## What you have to do
List all lines of the data containing the word "field".

────────────────

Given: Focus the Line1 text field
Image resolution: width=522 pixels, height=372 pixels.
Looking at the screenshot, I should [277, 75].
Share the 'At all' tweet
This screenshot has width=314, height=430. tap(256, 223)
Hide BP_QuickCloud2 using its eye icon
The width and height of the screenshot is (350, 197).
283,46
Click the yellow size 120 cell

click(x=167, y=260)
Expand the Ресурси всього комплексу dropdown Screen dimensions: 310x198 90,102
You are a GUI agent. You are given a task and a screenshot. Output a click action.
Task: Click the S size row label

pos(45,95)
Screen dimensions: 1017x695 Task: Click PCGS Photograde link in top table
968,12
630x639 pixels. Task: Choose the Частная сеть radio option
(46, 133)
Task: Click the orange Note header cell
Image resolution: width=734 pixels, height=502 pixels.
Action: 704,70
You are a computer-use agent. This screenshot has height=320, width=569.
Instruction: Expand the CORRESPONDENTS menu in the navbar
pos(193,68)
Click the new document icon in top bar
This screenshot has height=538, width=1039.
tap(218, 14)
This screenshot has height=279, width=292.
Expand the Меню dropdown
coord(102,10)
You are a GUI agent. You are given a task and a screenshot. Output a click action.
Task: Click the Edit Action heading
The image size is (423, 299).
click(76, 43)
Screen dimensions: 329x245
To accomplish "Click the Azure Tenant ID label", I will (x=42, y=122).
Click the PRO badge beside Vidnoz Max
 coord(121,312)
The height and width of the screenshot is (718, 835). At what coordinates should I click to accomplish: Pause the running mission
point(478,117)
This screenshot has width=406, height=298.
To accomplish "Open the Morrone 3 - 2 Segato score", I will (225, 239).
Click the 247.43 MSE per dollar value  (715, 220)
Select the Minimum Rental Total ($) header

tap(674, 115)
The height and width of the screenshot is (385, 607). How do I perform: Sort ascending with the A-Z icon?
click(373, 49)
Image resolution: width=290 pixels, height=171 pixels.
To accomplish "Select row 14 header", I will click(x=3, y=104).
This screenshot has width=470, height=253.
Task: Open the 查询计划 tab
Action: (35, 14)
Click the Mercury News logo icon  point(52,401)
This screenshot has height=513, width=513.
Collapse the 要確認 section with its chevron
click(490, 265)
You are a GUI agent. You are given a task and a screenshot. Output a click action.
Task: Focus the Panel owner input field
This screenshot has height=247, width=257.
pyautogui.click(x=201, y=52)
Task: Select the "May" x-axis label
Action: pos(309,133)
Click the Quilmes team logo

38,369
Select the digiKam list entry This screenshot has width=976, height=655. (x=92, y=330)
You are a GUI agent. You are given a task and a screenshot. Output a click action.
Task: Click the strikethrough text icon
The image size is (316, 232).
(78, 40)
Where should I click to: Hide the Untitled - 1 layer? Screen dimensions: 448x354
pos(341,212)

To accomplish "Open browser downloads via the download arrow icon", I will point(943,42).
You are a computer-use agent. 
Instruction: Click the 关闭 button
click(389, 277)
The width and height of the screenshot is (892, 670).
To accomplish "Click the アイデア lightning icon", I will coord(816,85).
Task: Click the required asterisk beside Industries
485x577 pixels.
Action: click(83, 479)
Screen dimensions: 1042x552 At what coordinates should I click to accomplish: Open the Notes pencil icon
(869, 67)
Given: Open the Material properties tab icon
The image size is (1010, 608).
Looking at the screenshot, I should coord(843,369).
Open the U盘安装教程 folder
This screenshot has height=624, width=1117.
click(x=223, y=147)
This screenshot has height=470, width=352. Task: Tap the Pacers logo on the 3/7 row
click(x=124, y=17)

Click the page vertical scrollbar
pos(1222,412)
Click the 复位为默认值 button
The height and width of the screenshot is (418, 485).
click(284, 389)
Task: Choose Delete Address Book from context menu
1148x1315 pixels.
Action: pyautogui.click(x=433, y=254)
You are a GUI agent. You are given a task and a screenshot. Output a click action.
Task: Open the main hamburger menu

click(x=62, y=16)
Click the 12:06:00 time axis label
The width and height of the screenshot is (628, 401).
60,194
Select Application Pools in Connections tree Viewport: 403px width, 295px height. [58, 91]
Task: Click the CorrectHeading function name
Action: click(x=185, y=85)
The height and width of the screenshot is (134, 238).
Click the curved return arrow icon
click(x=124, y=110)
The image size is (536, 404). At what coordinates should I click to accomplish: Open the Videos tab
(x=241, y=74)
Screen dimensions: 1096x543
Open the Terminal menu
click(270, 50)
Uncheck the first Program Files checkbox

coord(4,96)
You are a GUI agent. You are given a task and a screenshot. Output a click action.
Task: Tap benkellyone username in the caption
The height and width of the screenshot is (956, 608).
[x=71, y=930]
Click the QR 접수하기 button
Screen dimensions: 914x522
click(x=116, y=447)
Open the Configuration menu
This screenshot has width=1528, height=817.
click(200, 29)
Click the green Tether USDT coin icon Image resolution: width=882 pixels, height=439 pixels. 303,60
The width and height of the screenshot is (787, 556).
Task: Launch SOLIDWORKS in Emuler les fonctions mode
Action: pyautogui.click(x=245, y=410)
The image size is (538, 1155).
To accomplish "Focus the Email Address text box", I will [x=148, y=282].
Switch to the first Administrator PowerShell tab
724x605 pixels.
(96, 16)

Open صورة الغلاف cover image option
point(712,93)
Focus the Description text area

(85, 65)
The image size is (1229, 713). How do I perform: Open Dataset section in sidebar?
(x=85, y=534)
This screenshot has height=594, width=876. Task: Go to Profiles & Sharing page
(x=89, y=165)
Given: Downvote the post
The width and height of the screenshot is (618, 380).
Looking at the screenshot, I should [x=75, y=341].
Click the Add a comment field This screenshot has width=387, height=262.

────────────────

## Output of the exercise
Given: Focus the Line1 text field
Task: Focus the Panel owner input field
Click the Add a comment field This screenshot has width=387, height=262.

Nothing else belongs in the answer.